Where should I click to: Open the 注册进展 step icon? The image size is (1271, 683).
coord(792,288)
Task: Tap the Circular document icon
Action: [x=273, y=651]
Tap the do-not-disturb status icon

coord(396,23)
= = = =
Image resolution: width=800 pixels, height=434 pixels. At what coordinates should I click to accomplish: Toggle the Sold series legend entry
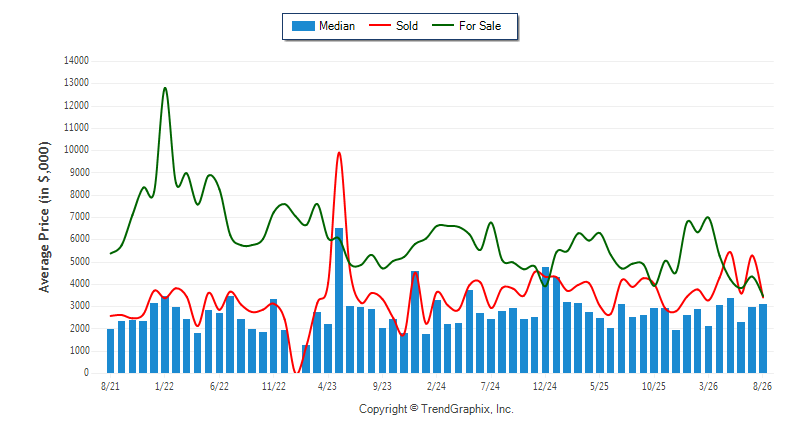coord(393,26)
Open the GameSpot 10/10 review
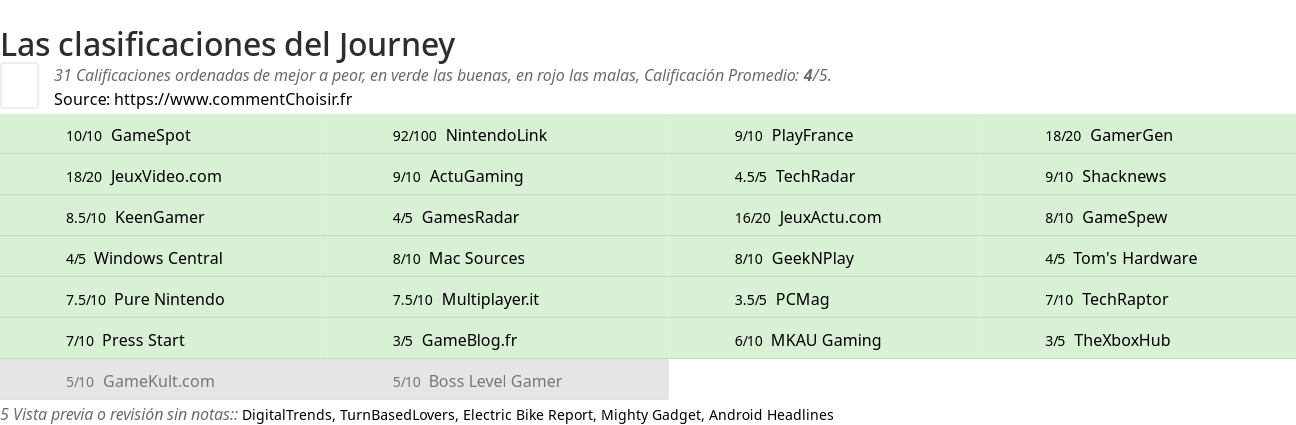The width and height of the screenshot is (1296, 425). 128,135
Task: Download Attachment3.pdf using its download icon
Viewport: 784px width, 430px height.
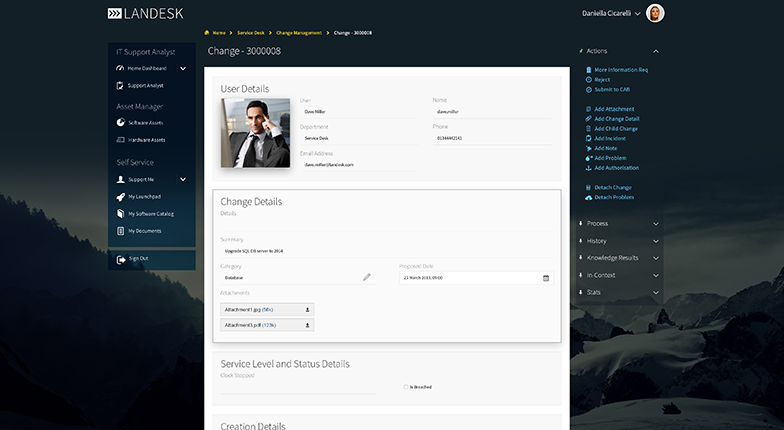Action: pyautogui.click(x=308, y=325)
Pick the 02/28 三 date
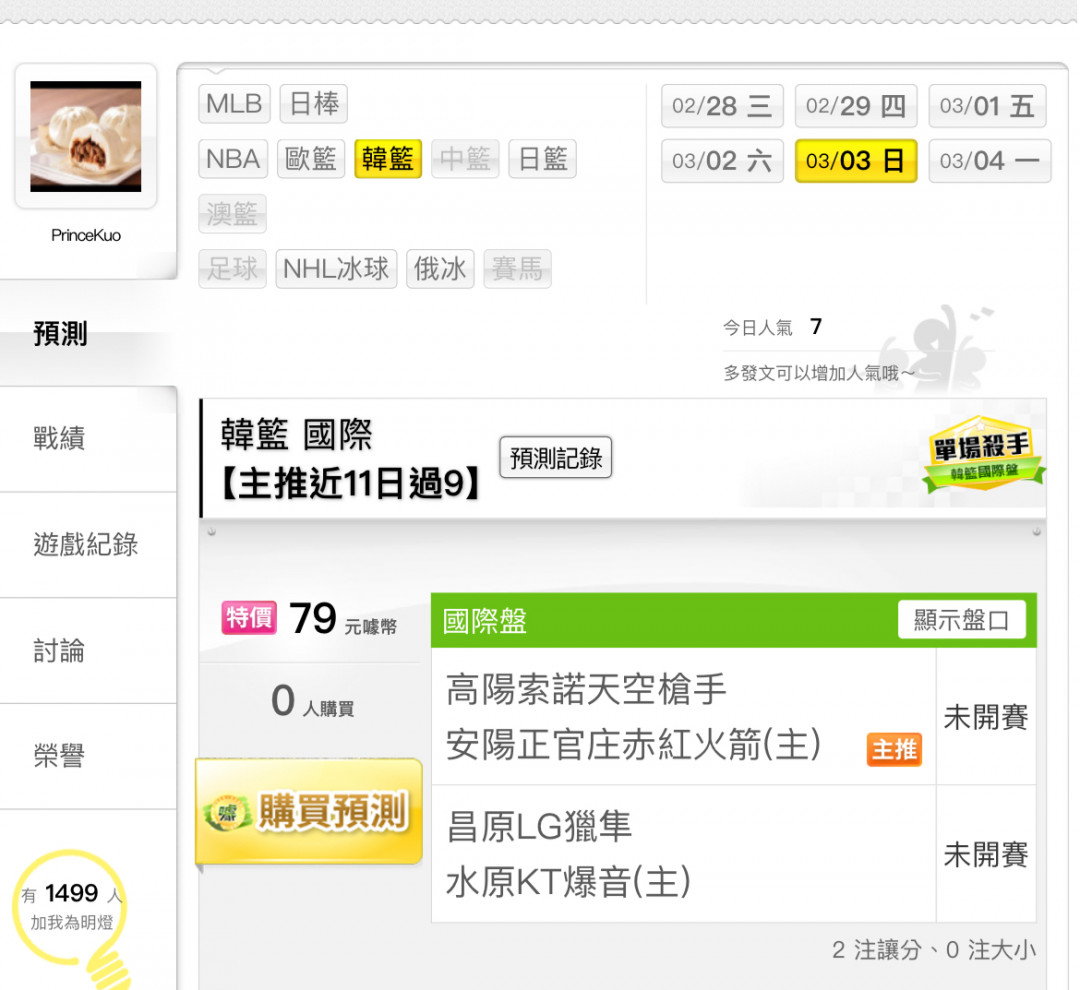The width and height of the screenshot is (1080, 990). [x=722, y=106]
= = = =
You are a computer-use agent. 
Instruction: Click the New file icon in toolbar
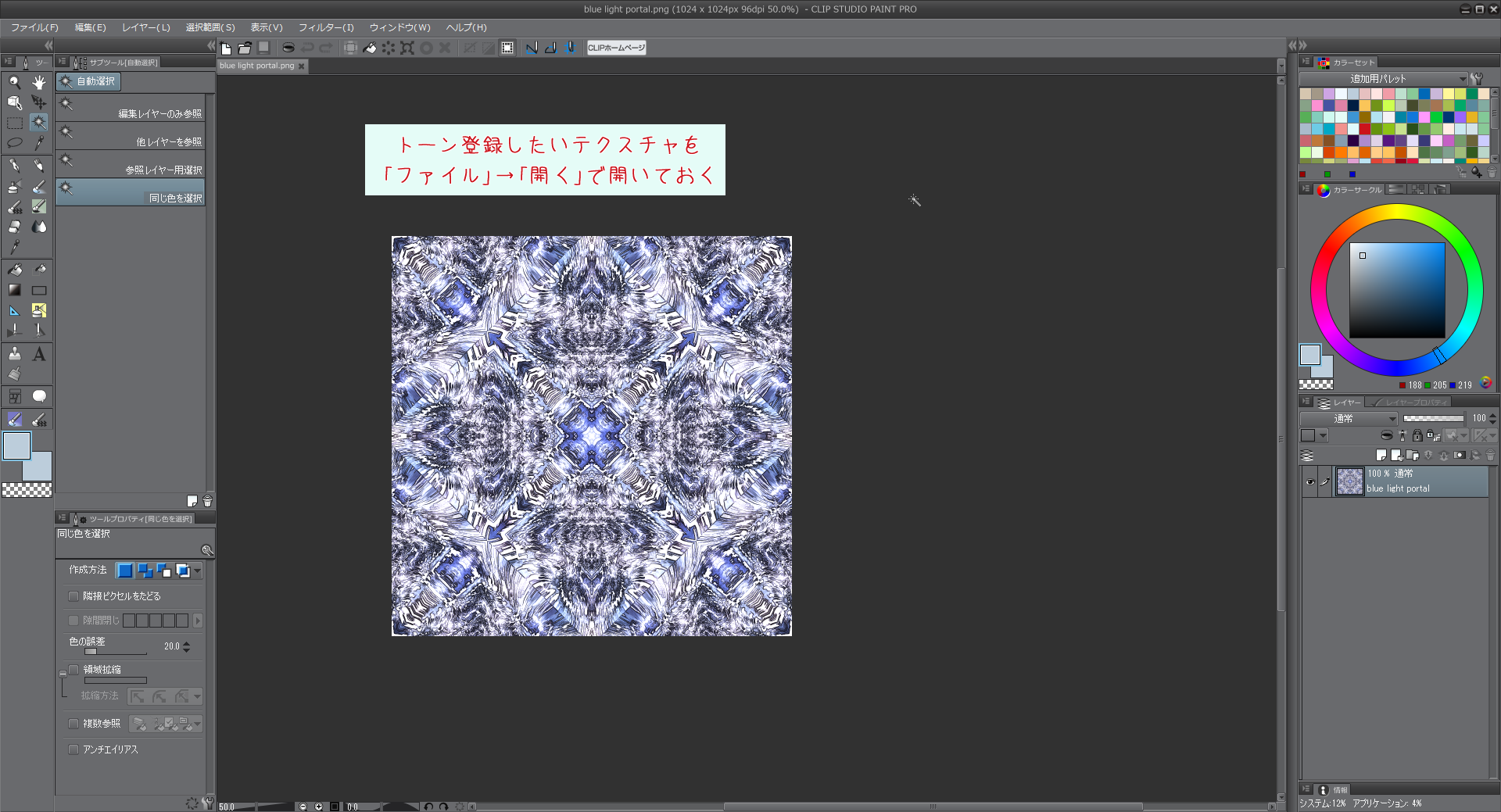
= = = =
◆ AIM OF THE EXERCISE ◆
Going back to the entries above, set down exactly the lines that begin at the one with "You are a computer-use agent." and end at the one with "Instruction: Click the", both included, and nothing else.

◆ RESPONSE AREA ◆
You are a computer-use agent. 
Instruction: Click the New file icon in toolbar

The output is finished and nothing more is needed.